* THE PROBLEM *
Everything from the line with "This screenshot has height=909, width=1852." to the end of the data is to be retyped exactly, and nothing else.

━━━━━━━━

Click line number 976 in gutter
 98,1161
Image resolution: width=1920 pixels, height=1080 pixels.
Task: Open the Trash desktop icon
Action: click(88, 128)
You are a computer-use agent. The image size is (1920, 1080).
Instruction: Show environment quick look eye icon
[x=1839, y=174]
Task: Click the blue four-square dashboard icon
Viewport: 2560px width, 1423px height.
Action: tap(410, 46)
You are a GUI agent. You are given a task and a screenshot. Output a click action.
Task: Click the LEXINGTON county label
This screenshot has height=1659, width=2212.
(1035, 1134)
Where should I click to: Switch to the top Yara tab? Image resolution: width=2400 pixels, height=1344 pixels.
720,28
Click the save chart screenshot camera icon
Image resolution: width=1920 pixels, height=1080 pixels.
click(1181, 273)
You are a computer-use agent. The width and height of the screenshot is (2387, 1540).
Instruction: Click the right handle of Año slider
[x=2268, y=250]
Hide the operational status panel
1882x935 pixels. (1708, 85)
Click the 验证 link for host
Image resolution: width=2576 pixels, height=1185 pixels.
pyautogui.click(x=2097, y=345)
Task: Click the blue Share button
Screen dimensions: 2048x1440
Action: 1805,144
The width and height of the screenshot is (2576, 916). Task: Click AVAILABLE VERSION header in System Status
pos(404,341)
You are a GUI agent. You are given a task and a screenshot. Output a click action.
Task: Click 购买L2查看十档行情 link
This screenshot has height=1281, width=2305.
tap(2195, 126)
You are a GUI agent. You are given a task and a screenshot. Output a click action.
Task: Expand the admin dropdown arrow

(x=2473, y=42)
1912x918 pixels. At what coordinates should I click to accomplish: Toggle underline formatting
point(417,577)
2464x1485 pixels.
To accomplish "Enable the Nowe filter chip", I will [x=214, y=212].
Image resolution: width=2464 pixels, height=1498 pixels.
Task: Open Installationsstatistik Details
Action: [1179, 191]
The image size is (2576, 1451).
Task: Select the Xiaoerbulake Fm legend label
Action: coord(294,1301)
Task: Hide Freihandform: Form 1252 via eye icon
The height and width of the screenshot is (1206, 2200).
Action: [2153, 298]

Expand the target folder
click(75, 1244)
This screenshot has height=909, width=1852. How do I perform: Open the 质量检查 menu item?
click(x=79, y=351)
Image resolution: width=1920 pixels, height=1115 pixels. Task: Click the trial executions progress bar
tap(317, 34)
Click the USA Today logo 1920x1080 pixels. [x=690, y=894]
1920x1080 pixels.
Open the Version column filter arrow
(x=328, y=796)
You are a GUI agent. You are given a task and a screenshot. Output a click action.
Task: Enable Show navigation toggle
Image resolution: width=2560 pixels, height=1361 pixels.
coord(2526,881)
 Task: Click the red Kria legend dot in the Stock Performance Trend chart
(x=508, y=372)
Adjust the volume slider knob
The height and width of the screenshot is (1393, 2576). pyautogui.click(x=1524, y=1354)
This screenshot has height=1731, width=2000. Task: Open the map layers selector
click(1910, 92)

━━━━━━━━

* ANSWER SPACE *
This screenshot has height=909, width=1852. How do I perform: Open the 质量检查 menu item?
click(x=79, y=351)
Image resolution: width=1920 pixels, height=1115 pixels. Task: Click the trial executions progress bar
tap(317, 34)
Click the USA Today logo 1920x1080 pixels. [x=690, y=894]
1920x1080 pixels.
Open the Version column filter arrow
(x=328, y=796)
You are a GUI agent. You are given a task and a screenshot. Output a click action.
Task: Enable Show navigation toggle
Image resolution: width=2560 pixels, height=1361 pixels.
coord(2526,881)
 Task: Click the red Kria legend dot in the Stock Performance Trend chart
(x=508, y=372)
Adjust the volume slider knob
The height and width of the screenshot is (1393, 2576). pyautogui.click(x=1524, y=1354)
This screenshot has height=1731, width=2000. Task: Open the map layers selector
click(1910, 92)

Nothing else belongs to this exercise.